Spain is a country known throughout the world for its frequent and lively festivals and celebrations, some of which are backed by years of tradition, while others have appeared in more recent dates, but still achieved rapid acceptance. If you wish to discover the most traditional celebrations in Spain, come with us as we delve into some of the most famous and interesting festivals which are sure to surprise.
Spain’s celebrations attract countless visitors, many of which arrive from beyond its borders, hence why the whole of Spain is dotted with festivities throughout the whole year; Boredom in Spain is not an option, there is so much to choose from with the thousands of celebrations which are sure to amaze – Come as we discover some of the most interesting and entertaining.
‘Los Sanfermines’ – Pamplona
From the Txupinazo to the ‘Pobre de Mi’, nine days of madness every July in Pamplona; We must associate the fame of the Sanfermines to the Illinois born writer Ernest Hemingway. It was he who spread the color and the spectacle of the traditional celebrations of the Navarrese capital, whose most famous characteristic is the running of the bull, in which men are chased by bulls – It’s safe to say that this event is one of the most traditional festivals in Spain.
‘Las Fallas’ – Valencian Bonfires
Almost as famous as the ‘Sanfermines’, are the Valencian ‘Fallas’, bonfires, which take place every 19th of March, filling the city of Turia, as well as many other Valencian localities, with color, smoke, bonfires and fun. Typical characteristics of these festivals are the deafening sound of the ‘mascletas’ – Pyrotechnics that are set off every noon in front of the Valencian townhall as well as the ‘ninots’ which are burnt on the night of the ‘cremá’.
‘Fiestas de San Joan’ – Ciudadela
The magical night of San Juan, on the 23rd of June, which coincides with the summer solstice, is celebrated in various different ways on the Spanish Mediterranean facade – However nothing can compare to Ciudadela, situated on the island of Menorca.
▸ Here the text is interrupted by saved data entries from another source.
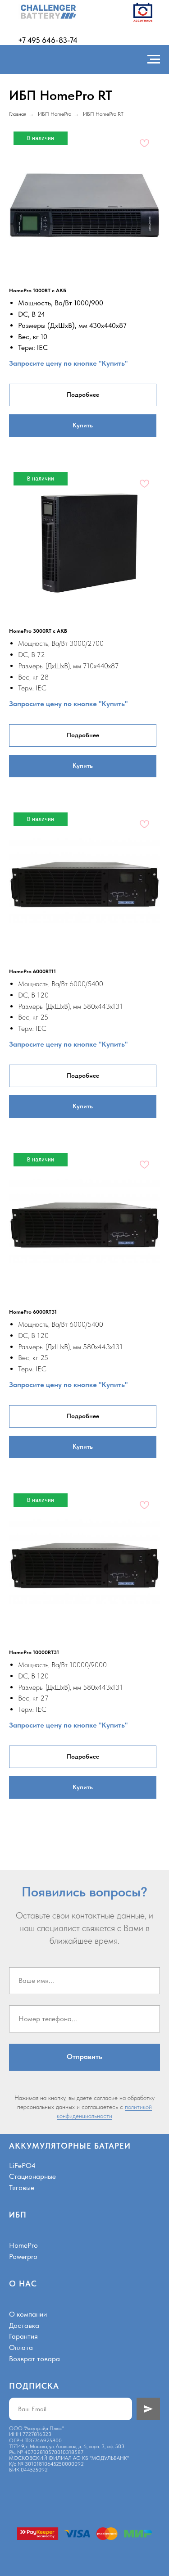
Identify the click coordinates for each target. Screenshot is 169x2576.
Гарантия (23, 2336)
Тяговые (21, 2187)
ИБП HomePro (54, 114)
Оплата (21, 2347)
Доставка (24, 2325)
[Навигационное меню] (153, 59)
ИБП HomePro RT (103, 114)
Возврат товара (34, 2358)
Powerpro (23, 2256)
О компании (28, 2314)
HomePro (23, 2245)
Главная (17, 114)
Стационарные (32, 2176)
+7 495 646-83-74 (48, 40)
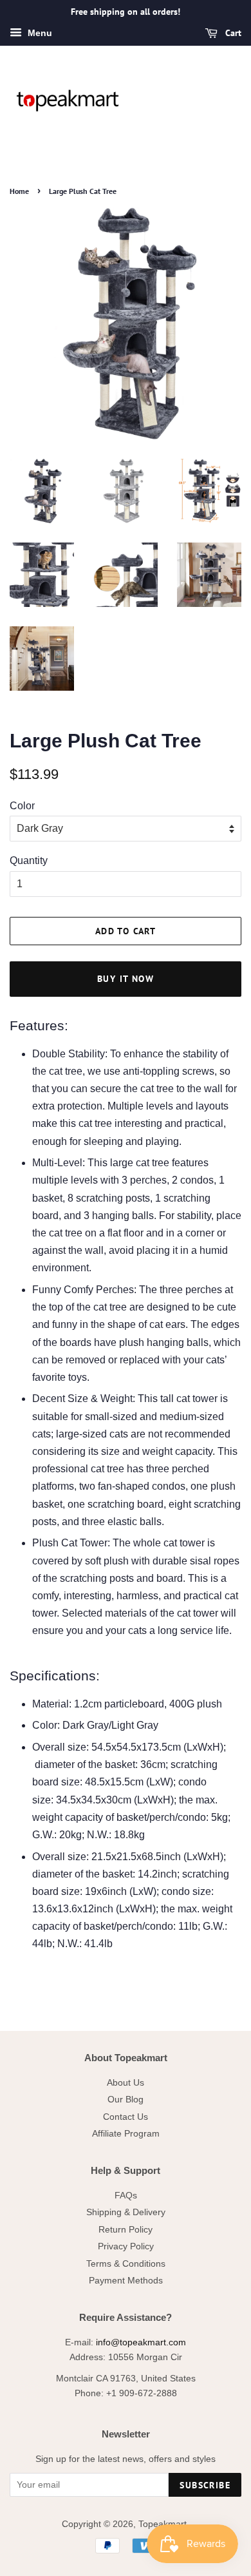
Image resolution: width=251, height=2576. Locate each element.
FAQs (126, 2195)
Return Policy (125, 2230)
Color (22, 805)
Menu (38, 33)
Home (19, 191)
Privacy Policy (126, 2246)
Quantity (29, 860)
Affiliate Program (126, 2134)
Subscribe (205, 2485)
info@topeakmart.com (141, 2342)
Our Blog (125, 2099)
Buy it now (125, 979)
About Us (125, 2083)
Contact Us (125, 2117)
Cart (232, 33)
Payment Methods (126, 2280)
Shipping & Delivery (125, 2212)
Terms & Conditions (125, 2264)
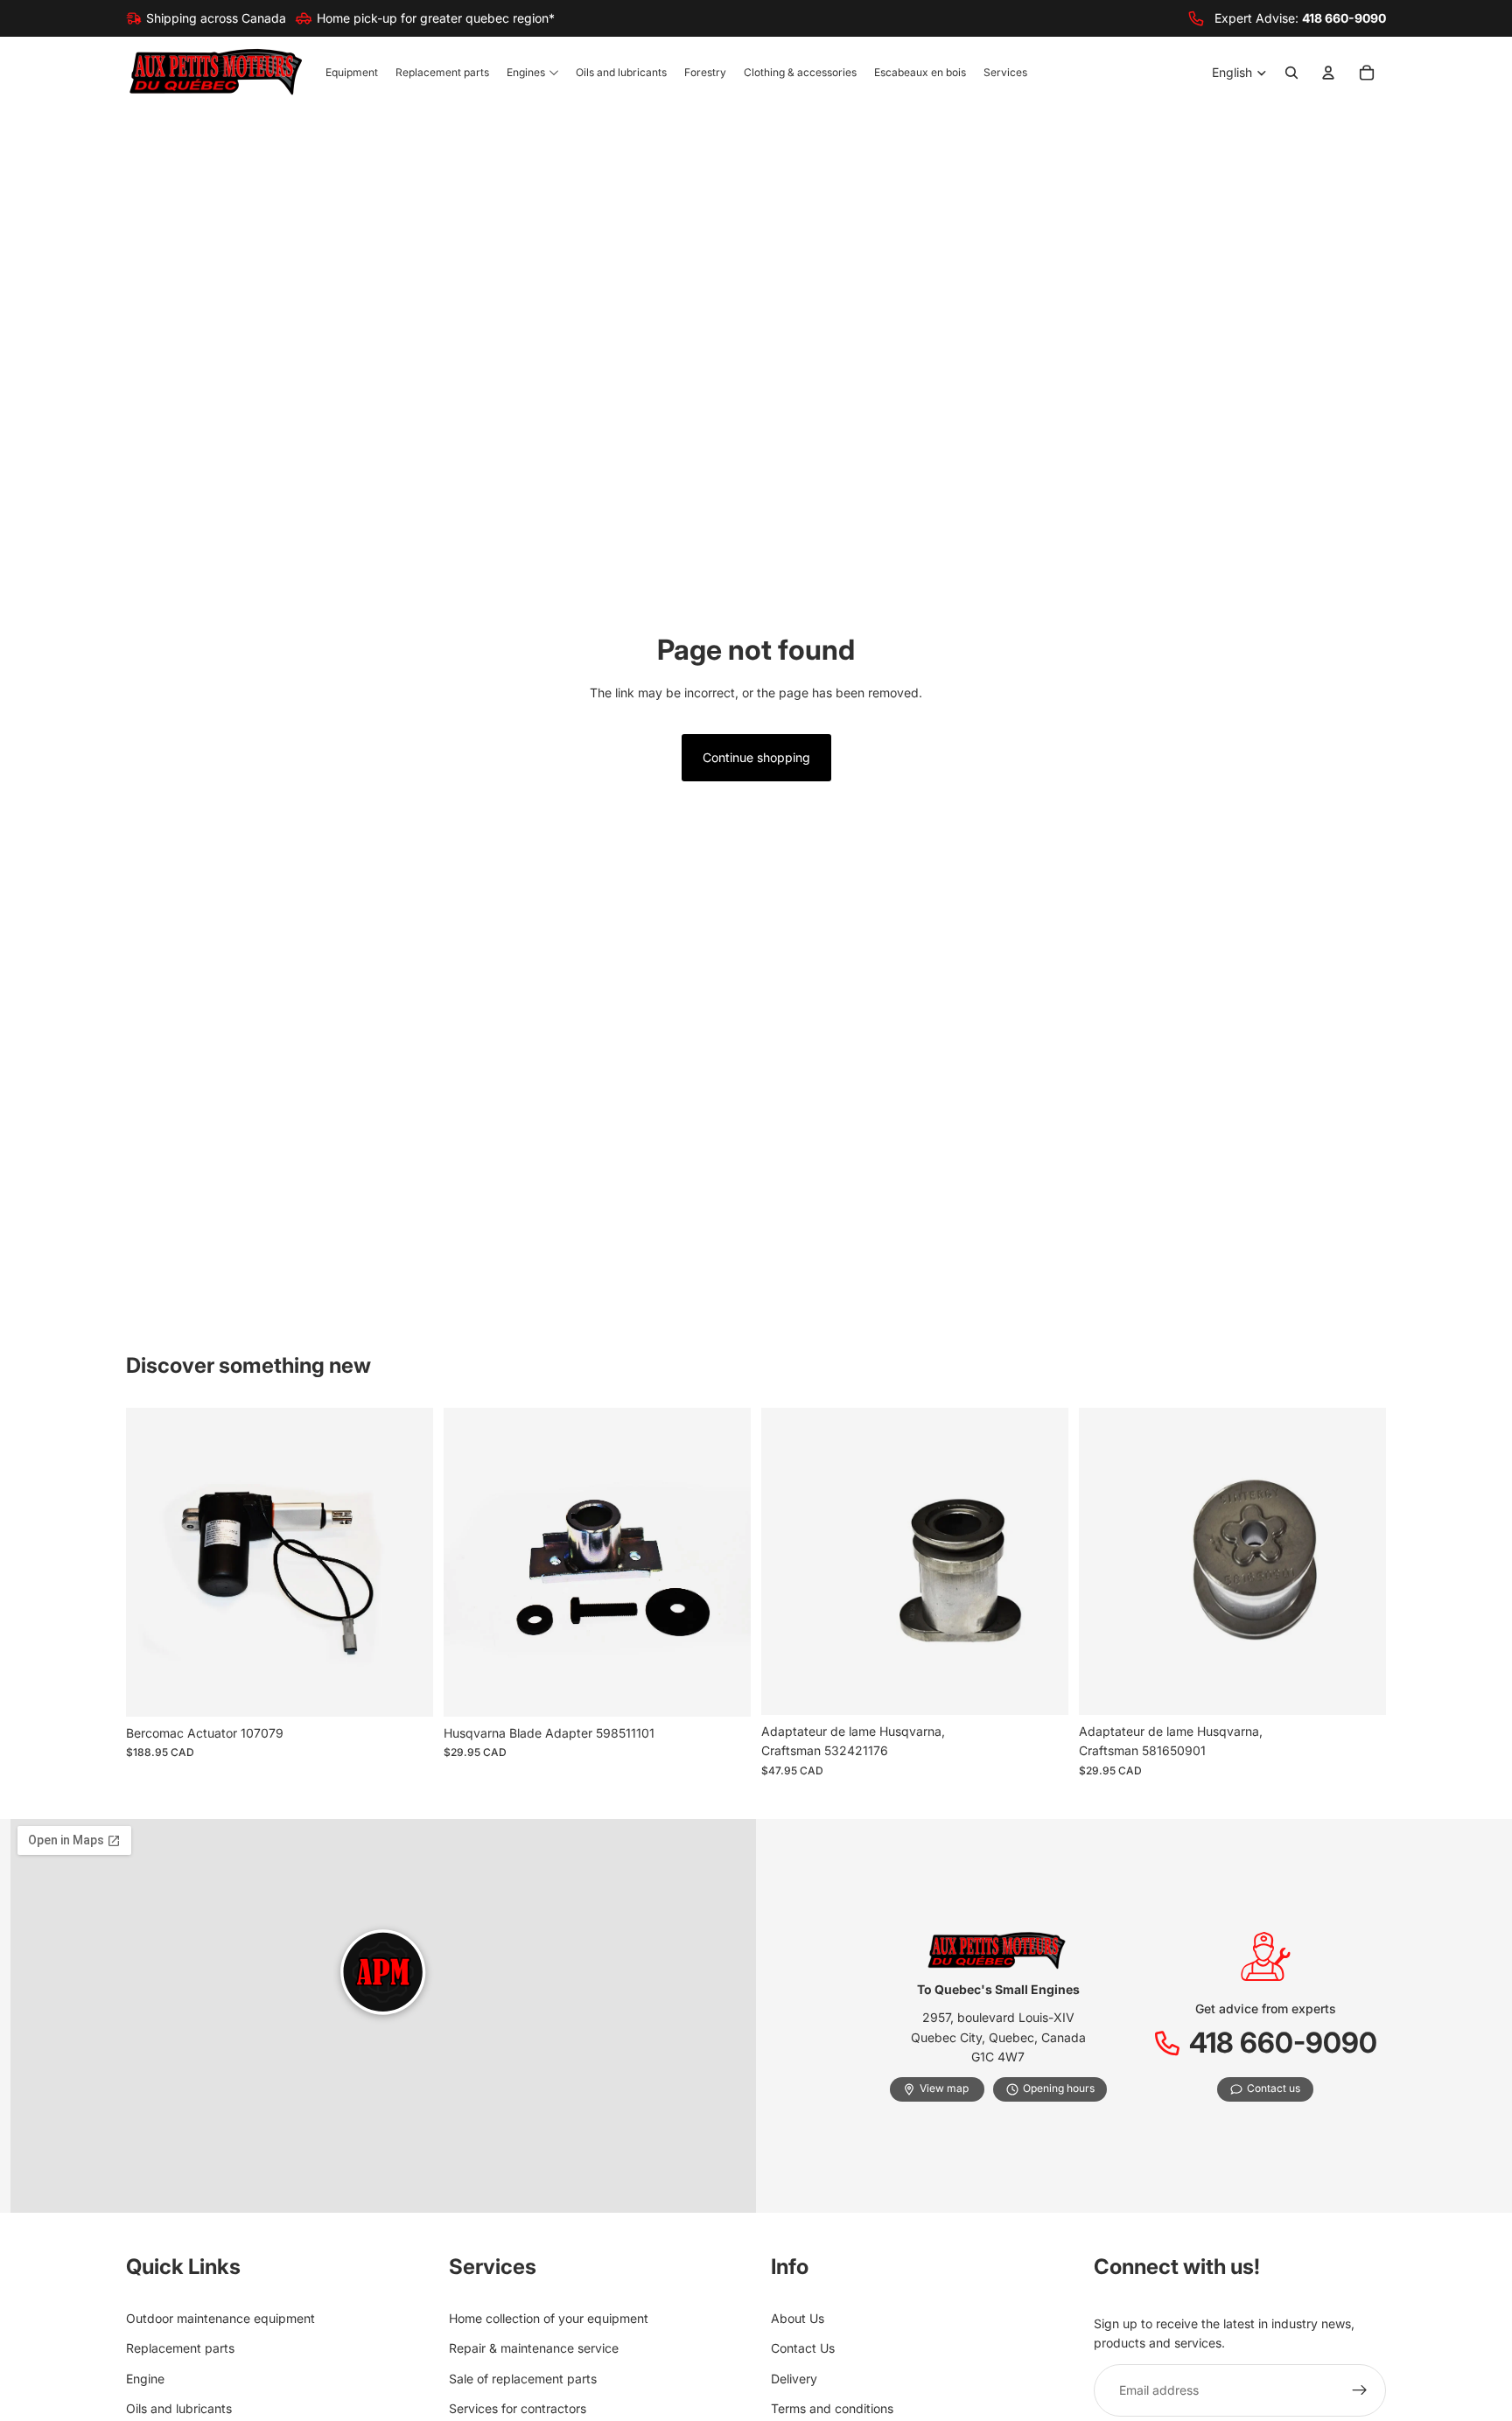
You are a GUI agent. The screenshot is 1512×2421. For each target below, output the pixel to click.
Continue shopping (756, 757)
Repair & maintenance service (534, 2348)
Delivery (794, 2378)
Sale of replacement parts (523, 2378)
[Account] (1328, 73)
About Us (797, 2318)
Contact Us (803, 2348)
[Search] (1291, 73)
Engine (145, 2378)
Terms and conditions (832, 2408)
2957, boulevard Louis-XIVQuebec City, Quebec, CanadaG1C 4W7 (998, 2037)
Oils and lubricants (179, 2408)
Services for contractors (517, 2408)
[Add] (406, 1689)
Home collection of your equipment (548, 2318)
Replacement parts (180, 2348)
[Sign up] (1359, 2390)
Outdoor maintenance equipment (220, 2318)
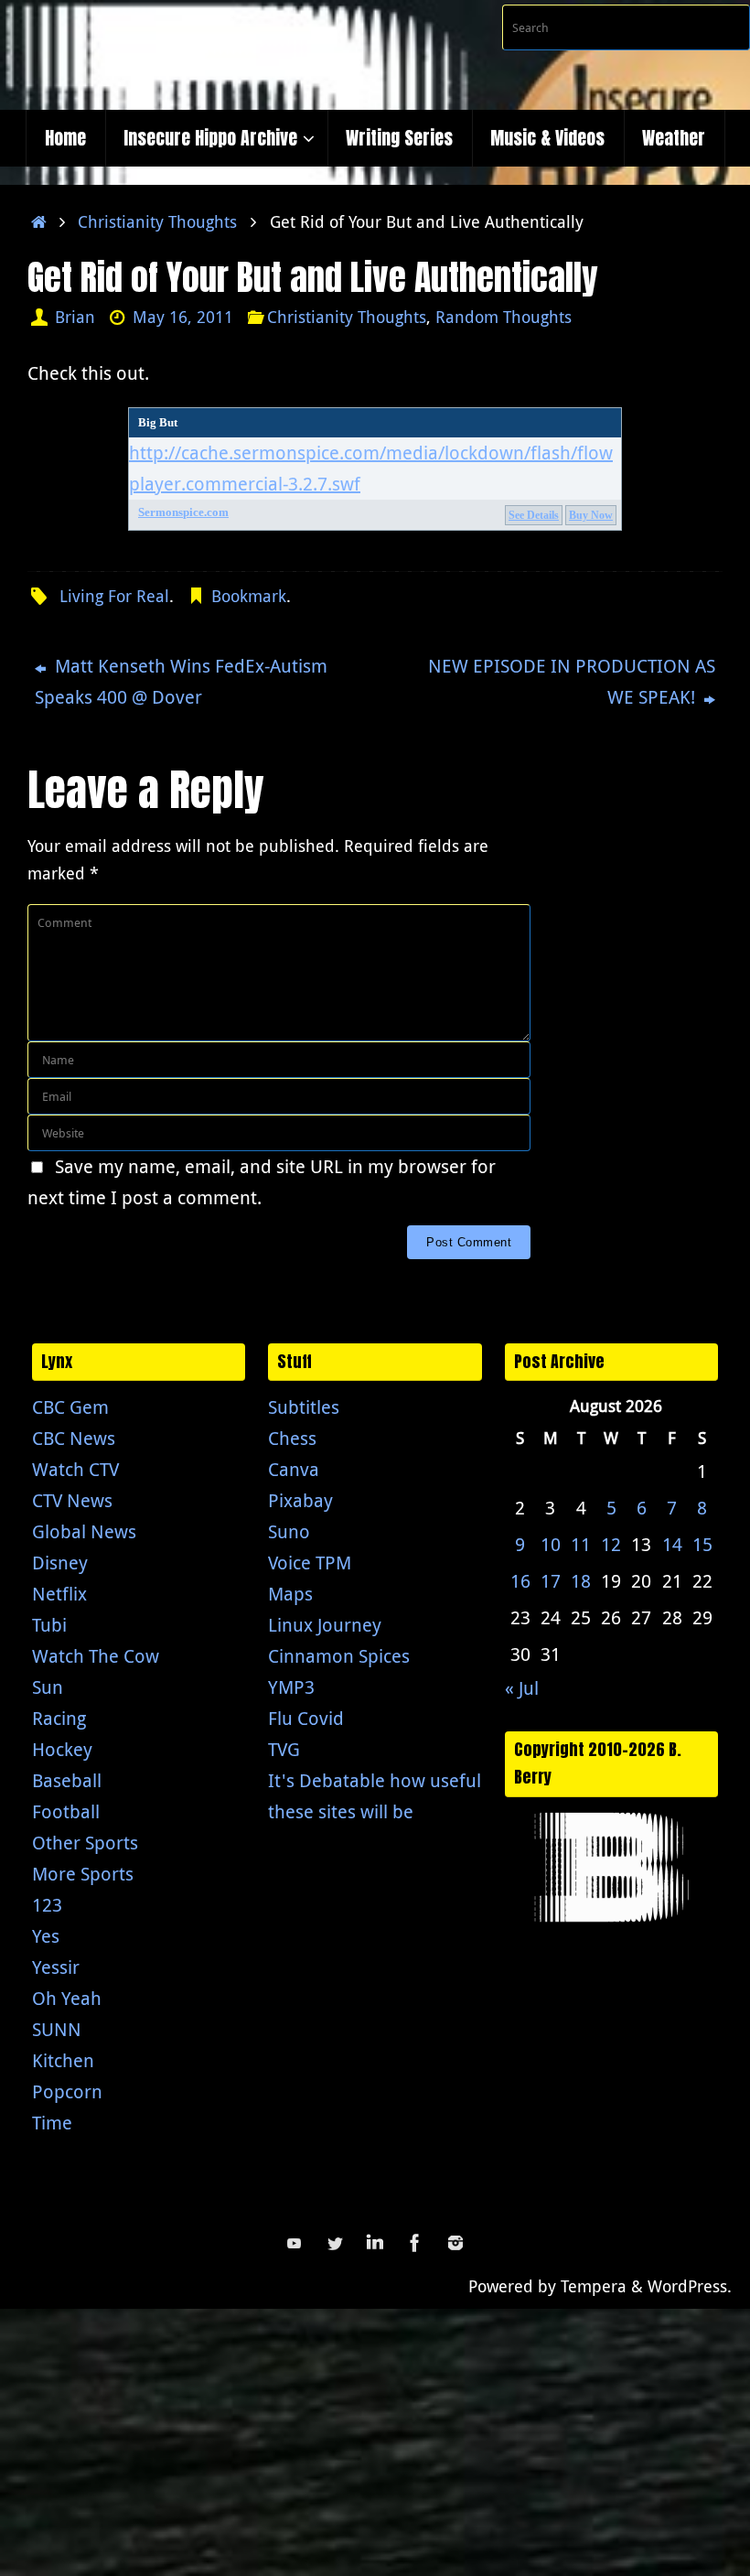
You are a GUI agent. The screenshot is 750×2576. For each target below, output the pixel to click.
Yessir (56, 1967)
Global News (84, 1531)
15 (702, 1544)
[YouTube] (294, 2242)
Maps (290, 1593)
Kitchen (63, 2060)
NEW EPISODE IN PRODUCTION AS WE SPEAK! (571, 681)
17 (551, 1580)
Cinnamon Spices (339, 1656)
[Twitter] (334, 2242)
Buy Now (591, 515)
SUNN (56, 2029)
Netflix (59, 1593)
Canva (293, 1469)
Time (52, 2122)
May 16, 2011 (183, 317)
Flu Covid (306, 1718)
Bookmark (248, 596)
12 (611, 1544)
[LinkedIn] (375, 2242)
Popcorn (67, 2091)
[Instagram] (455, 2242)
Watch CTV (75, 1469)
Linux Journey (324, 1624)
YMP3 (291, 1687)
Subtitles (303, 1407)
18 (581, 1580)
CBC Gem (70, 1407)
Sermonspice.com (183, 512)
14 (672, 1544)
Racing (59, 1718)
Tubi (49, 1624)
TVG (284, 1749)
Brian (75, 317)
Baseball (67, 1780)
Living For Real (114, 596)
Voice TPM (309, 1562)
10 (551, 1544)
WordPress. (690, 2286)
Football (66, 1811)
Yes (45, 1936)
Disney (60, 1562)
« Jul (522, 1688)
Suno (289, 1531)
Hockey (62, 1749)
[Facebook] (415, 2242)
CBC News (73, 1438)
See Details (534, 515)
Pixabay (300, 1500)
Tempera (594, 2286)
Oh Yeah (67, 1998)
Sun (47, 1687)
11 (581, 1544)
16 (520, 1580)
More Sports (83, 1873)
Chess (292, 1438)
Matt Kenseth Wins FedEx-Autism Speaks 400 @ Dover (181, 681)
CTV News (72, 1500)
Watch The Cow (95, 1656)
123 (47, 1904)
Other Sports (85, 1842)
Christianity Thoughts (157, 221)
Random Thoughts (503, 317)
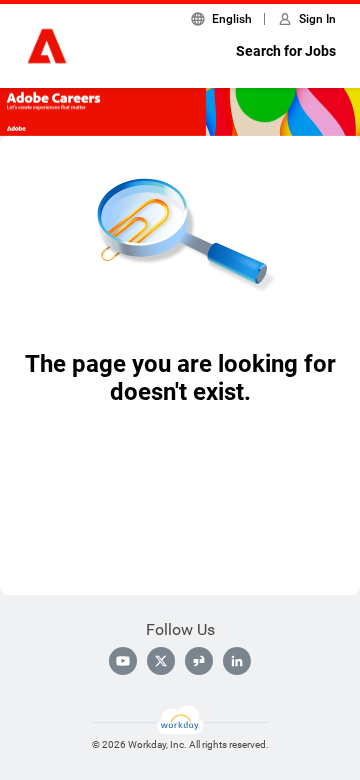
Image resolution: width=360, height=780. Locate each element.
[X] (161, 661)
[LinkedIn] (237, 661)
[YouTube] (123, 661)
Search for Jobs (286, 51)
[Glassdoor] (199, 661)
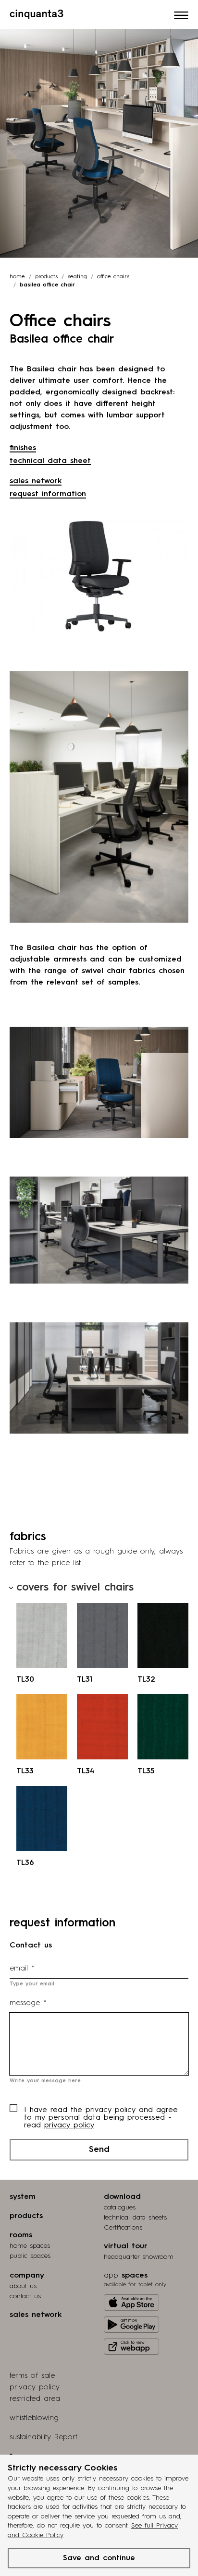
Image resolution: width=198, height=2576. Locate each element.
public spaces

Crowds gather in Plaça del Born to welcome horsemen who, dressed in typical 18th century uniforms, perform tricks and pirouettes with their steeds; The day after, races and contests are held where Menorcan horses race to the ‘Pomada’, a drink made with lemonade, local gin, and plenty of ice – An old celebration which always captivates and is full of emotion.
‘La Tomatina’ – Buñol
On the last Wednesday of August, Buñol, situated in Valencia, is literally stained red when the ‘La Tomatina‘ commences – A friendly battle where tomatoes are the only throwing weapon allowed; At 11am, trucks full of thousands of red and ripe tomatoes burst into the village square to provide ammunition to the assembled crowd for this innocent but fun war – A crazy celebration which we advise you to attend in old clothes.
‘Las Hogueras de San Juan’ – Alicante
The magical night of San Juan is also celebrated with enthusiasm in Alicante; Just like in Valencia with the ‘Fallas’, the sounds of the firecrackers can be heard in all celebrations: There are ‘ninots’, pyrotechnics, parades, lots of music and lots of enthusiasm. However, the most important characteristic are the bonfires that are lit throughout the whole city illuminating the celebration – Another traditional Spanish festival that is worth discovering.
‘Moros y Cristianos’ – Alcoy
Music, traditional dresses and lots of gunpowder; Alcoy, situated in Alicante represents the struggle that took place there between Muslims and Christians in 1267.
The atmosphere is both spectacular and colorful; Troops from both armies enter the city wielding their arms and suits, each commander cheering their army before battle, which unfolds of course non-violently, with every contender coming together for a big party at the end of the battle.